Überführe nur die Einträge ab der Zeile mit „Identify the location of breadcrumb: Αρχή“ bis einschließlich der Zeile mit „nav-register-link: REGISTER is“ in eine zweispaltige CSV mit den Spalten eingabe und ausgabe, je eine Zeile pro Eintrag: den Text unter eingabe, die Antwort unter ausgabe, jedes Feld in Anführungszeichen und Zeilenumbrüche durch Leerzeichen ersetzt. Lass die Bilder dabei weg.

#### [Gegebene Daten]
..............................
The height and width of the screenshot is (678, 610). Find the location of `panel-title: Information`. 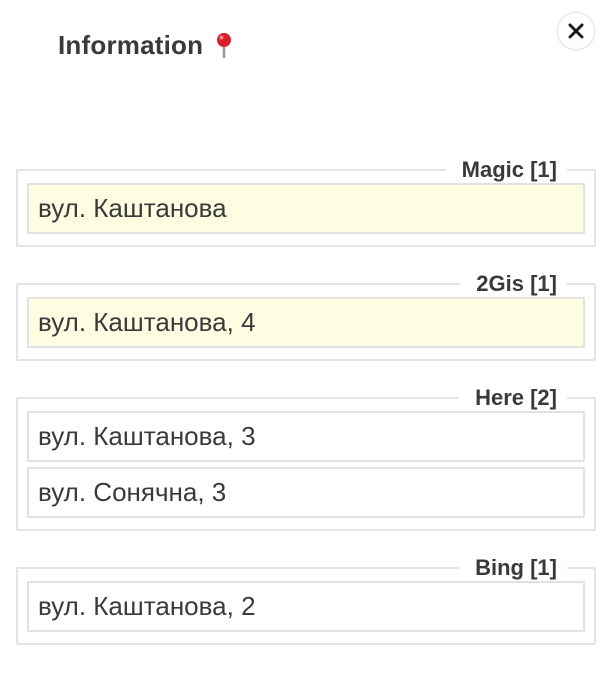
..............................
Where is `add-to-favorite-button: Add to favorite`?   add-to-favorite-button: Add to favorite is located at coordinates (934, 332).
..............................
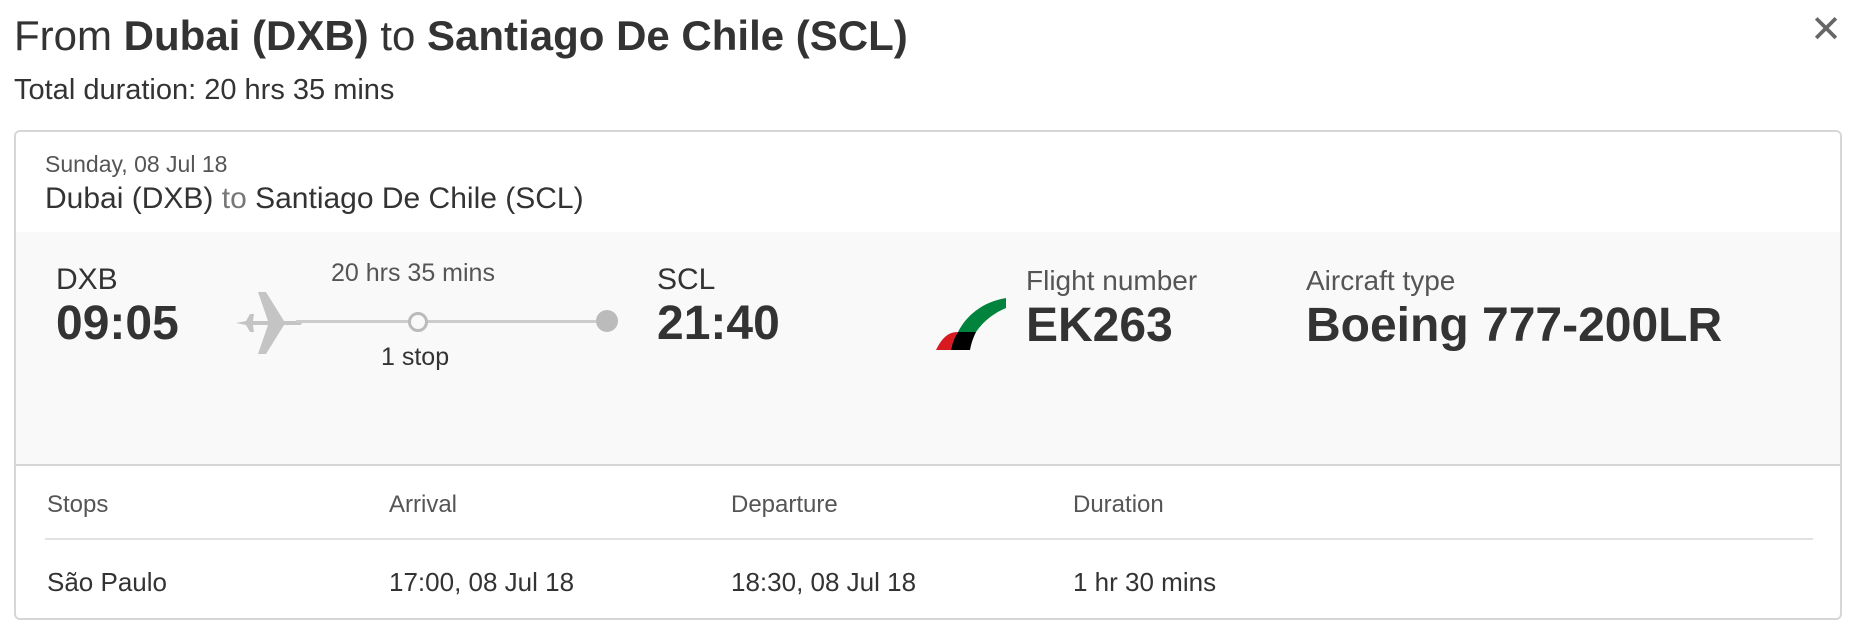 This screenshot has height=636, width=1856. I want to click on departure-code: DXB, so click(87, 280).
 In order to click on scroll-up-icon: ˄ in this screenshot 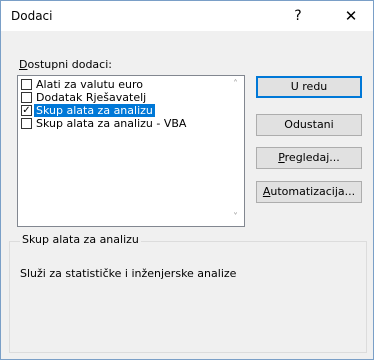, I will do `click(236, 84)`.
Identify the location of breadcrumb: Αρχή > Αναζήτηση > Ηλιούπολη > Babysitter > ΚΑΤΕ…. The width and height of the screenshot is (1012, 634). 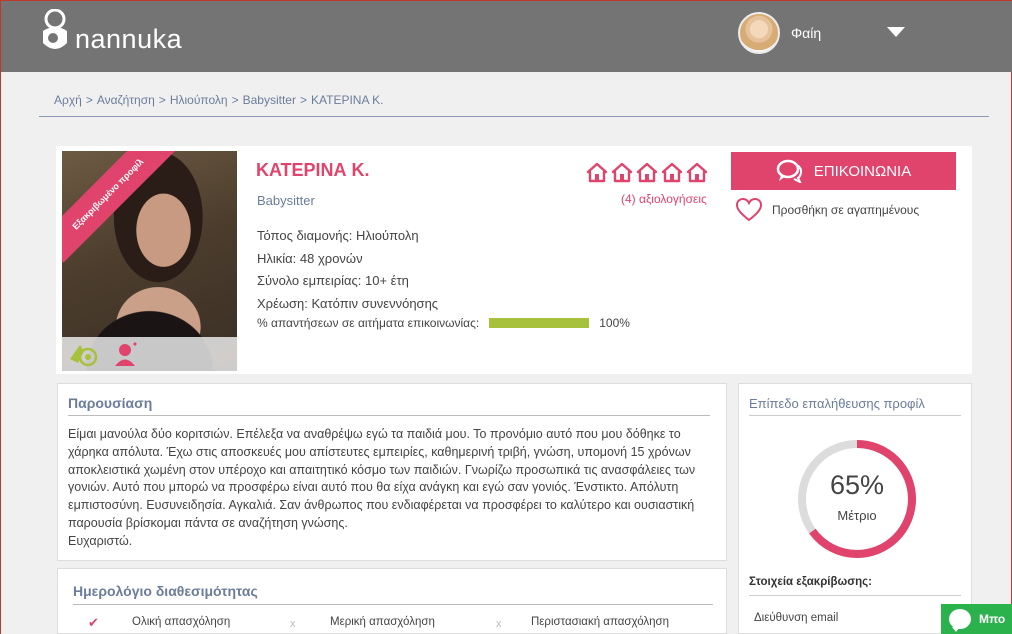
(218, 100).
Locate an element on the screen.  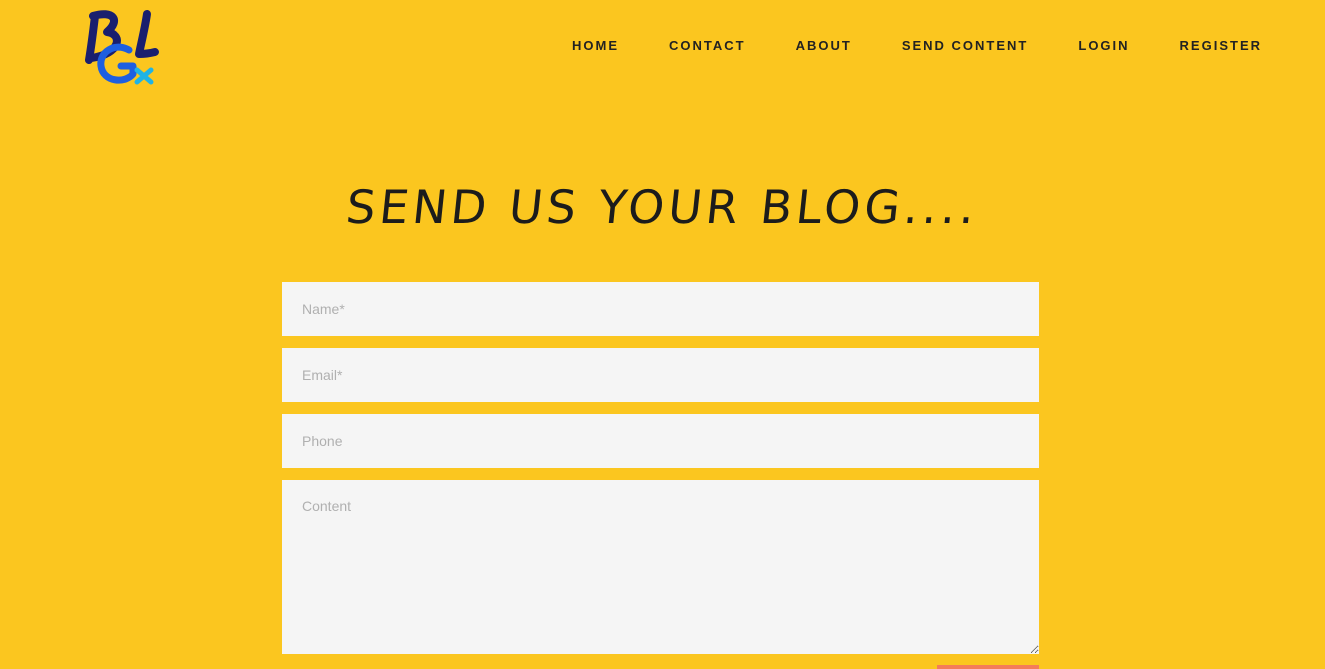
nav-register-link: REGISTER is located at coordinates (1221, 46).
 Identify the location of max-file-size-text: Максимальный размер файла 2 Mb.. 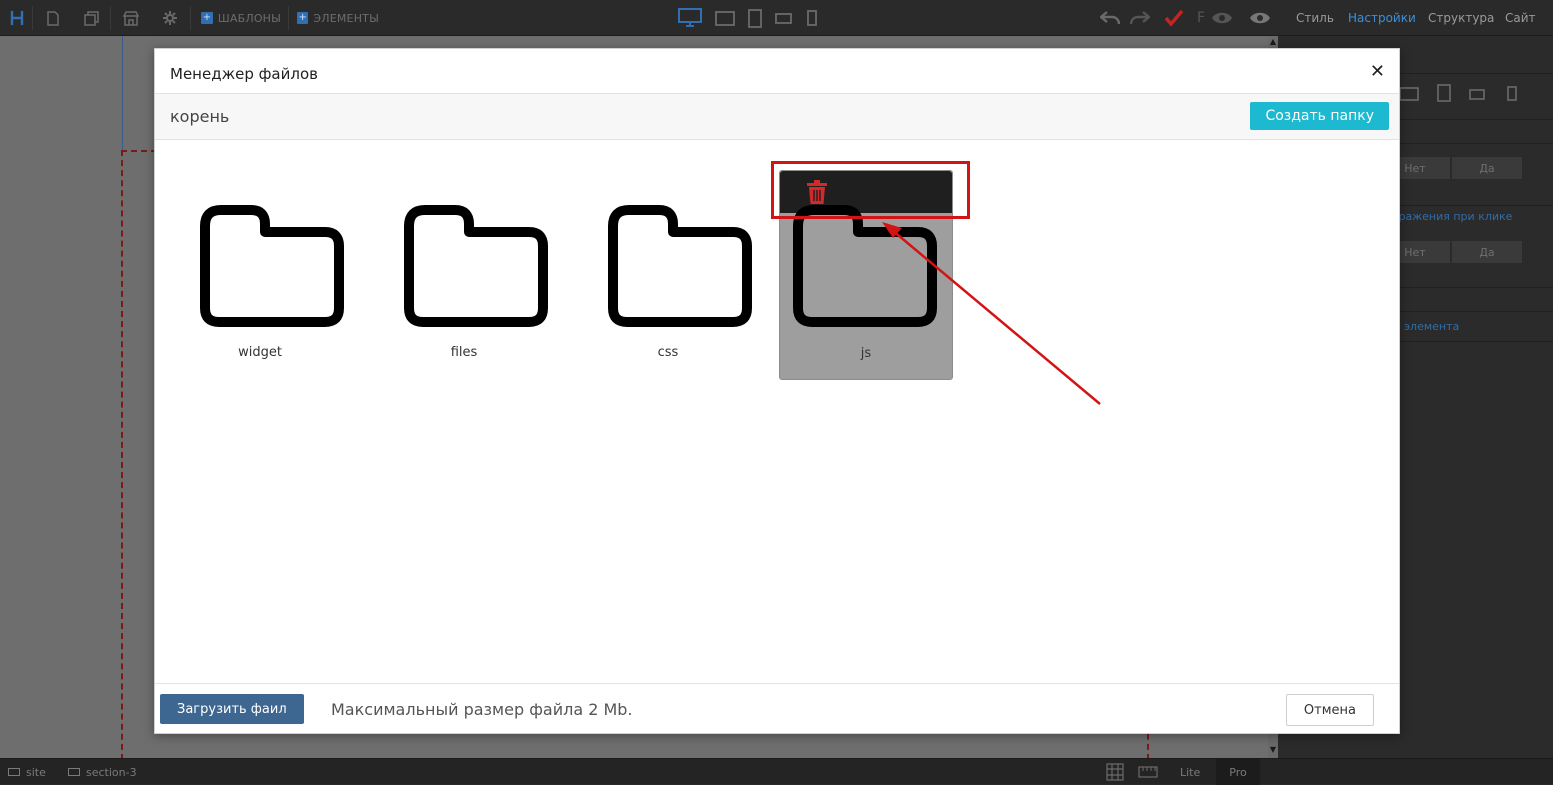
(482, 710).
..............................
#### [Schriftliche Antwort]
eingabe,ausgabe
"Identify the location of breadcrumb: Αρχή > Αναζήτηση > Ηλιούπολη > Babysitter > ΚΑΤΕ…. The width and height of the screenshot is (1012, 634).","(218, 100)."
"Locate an element on the screen.","nav-register-link: REGISTER is located at coordinates (1221, 46)."